═════ Records for processing ═════

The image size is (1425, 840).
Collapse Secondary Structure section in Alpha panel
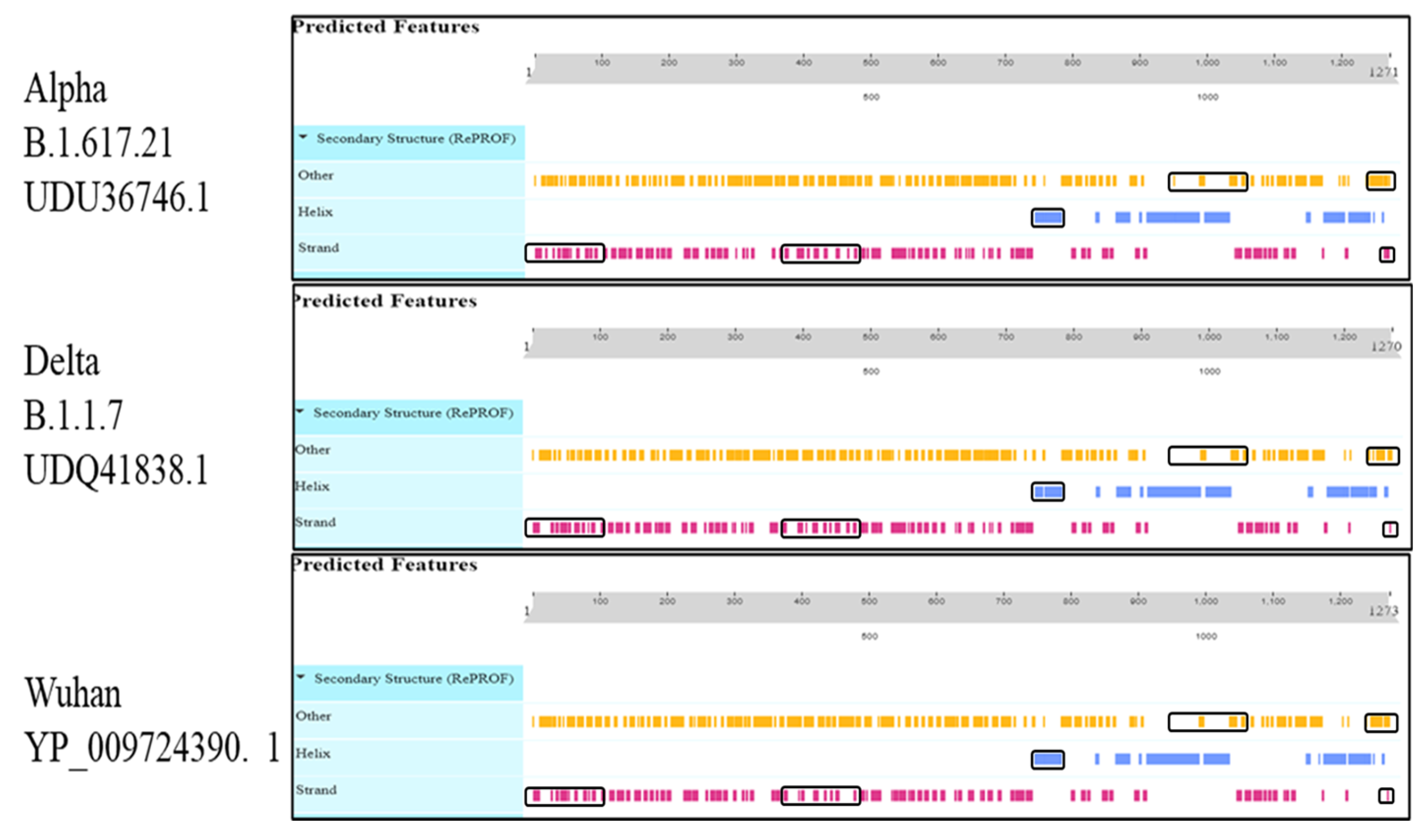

═════
═════ Records for processing ═════

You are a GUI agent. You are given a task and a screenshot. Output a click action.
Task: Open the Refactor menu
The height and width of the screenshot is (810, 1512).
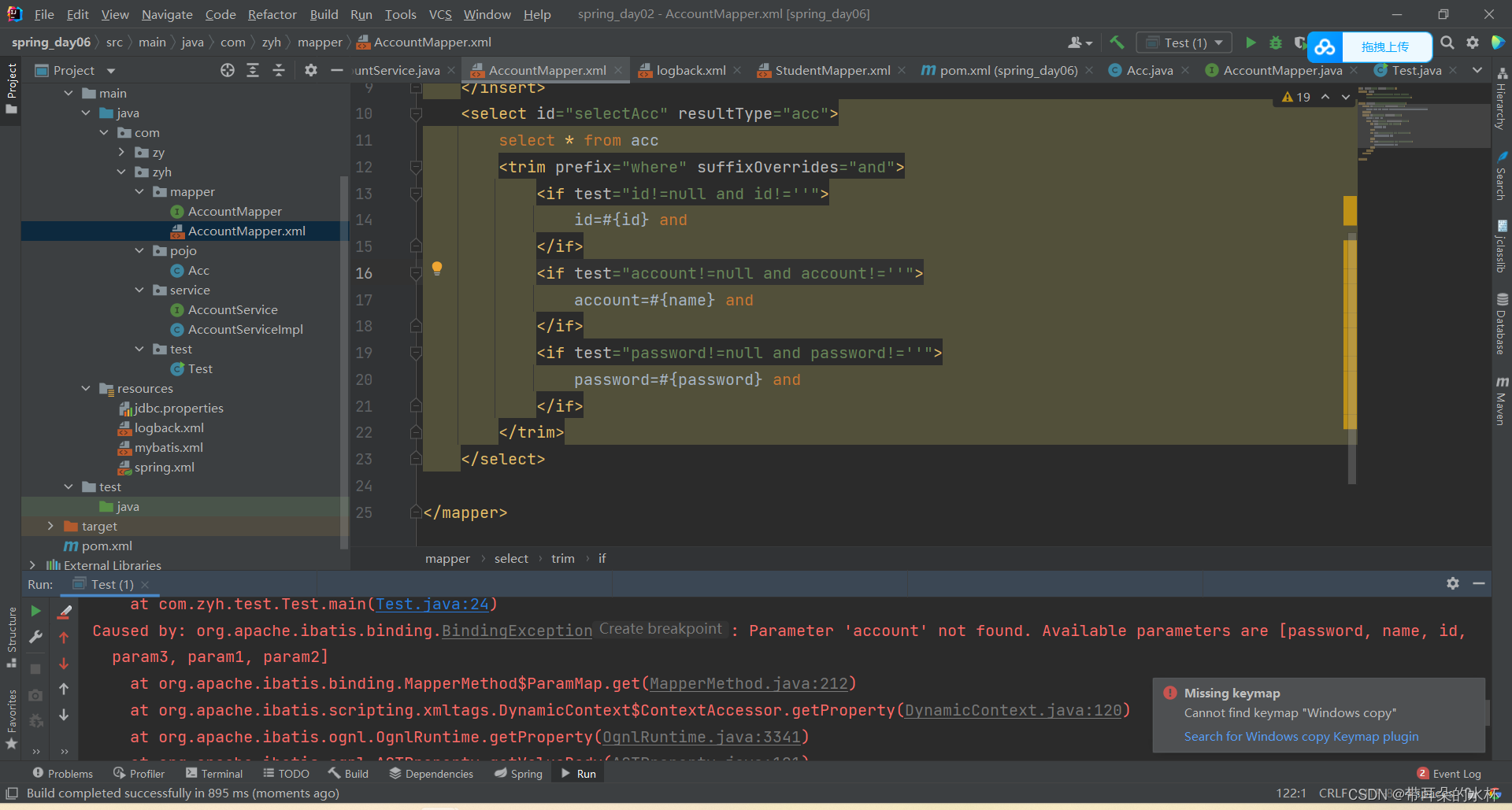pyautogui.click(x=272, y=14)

═════

**Prompt**
Set down only the lines above that fall between the line holding "The image size is (1425, 840)." and the line holding "Collapse Secondary Structure", inclusive, keeping each exact.

**Response to this task**
The image size is (1425, 840).
Collapse Secondary Structure section in Alpha panel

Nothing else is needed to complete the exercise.